- **Your assignment**: Each record here should be printed again exactly; please leave its pictures out.

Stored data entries
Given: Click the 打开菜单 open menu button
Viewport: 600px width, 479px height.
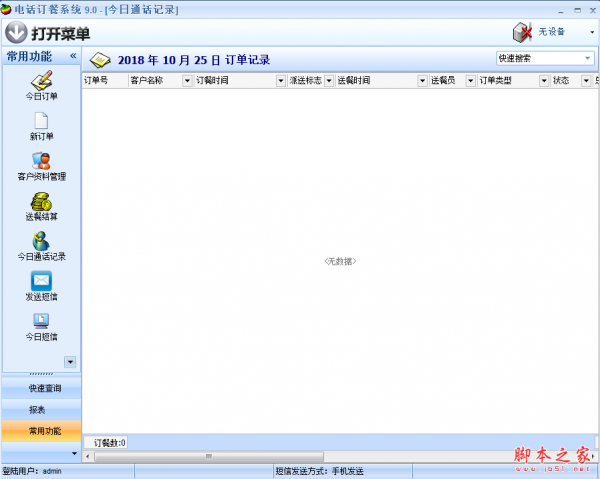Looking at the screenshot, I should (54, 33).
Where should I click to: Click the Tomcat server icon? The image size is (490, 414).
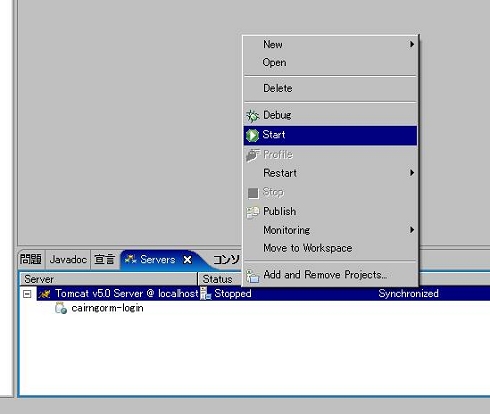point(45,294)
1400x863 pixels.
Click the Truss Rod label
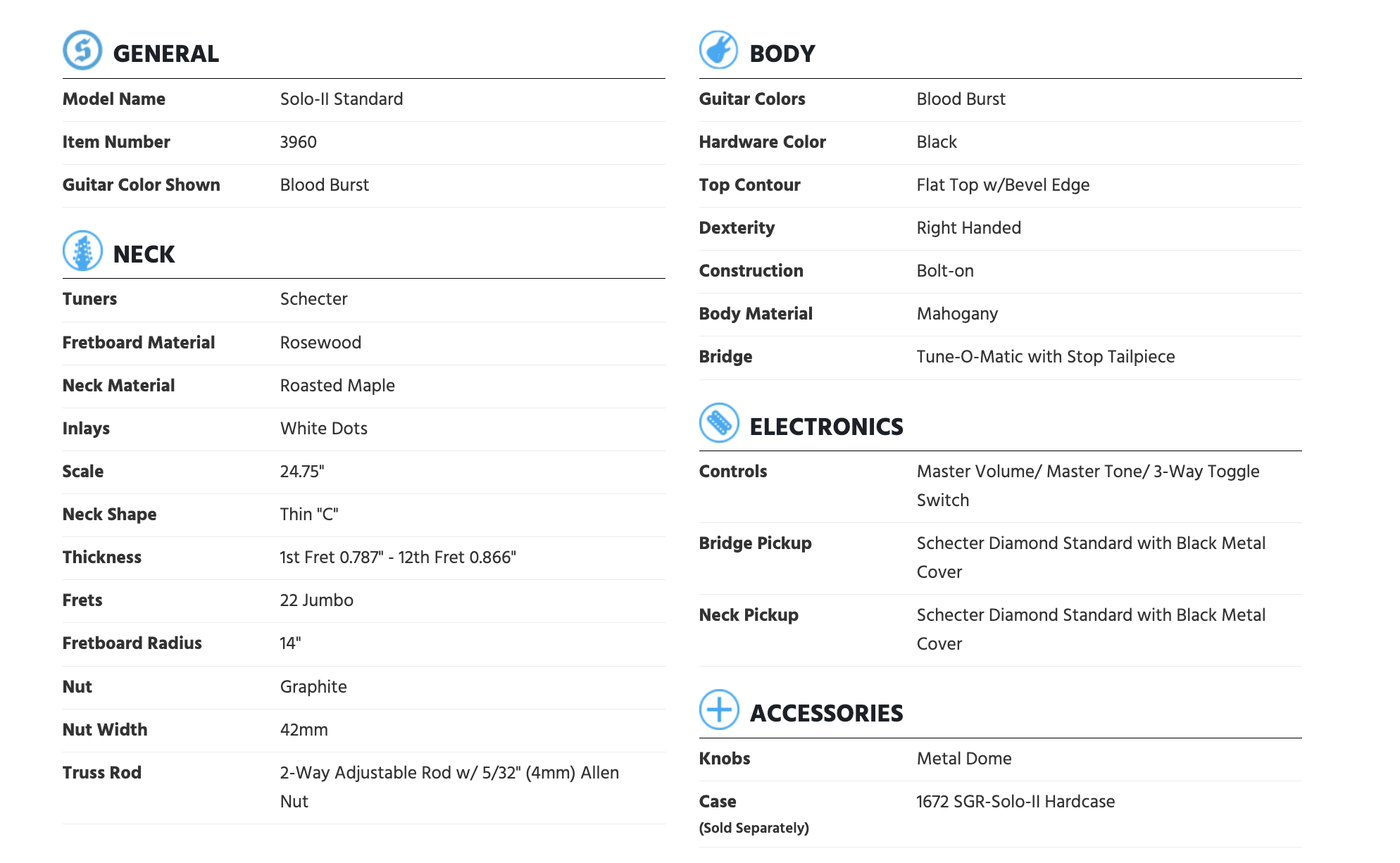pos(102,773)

- **Solution to this task**:
Given: Click the 打开菜单 open menu button
Viewport: 600px width, 479px height.
Looking at the screenshot, I should (54, 33).
Where should I click to: Click the Tomcat server icon? The image size is (490, 414).
point(45,294)
1400x863 pixels.
Click the Truss Rod label
pos(102,773)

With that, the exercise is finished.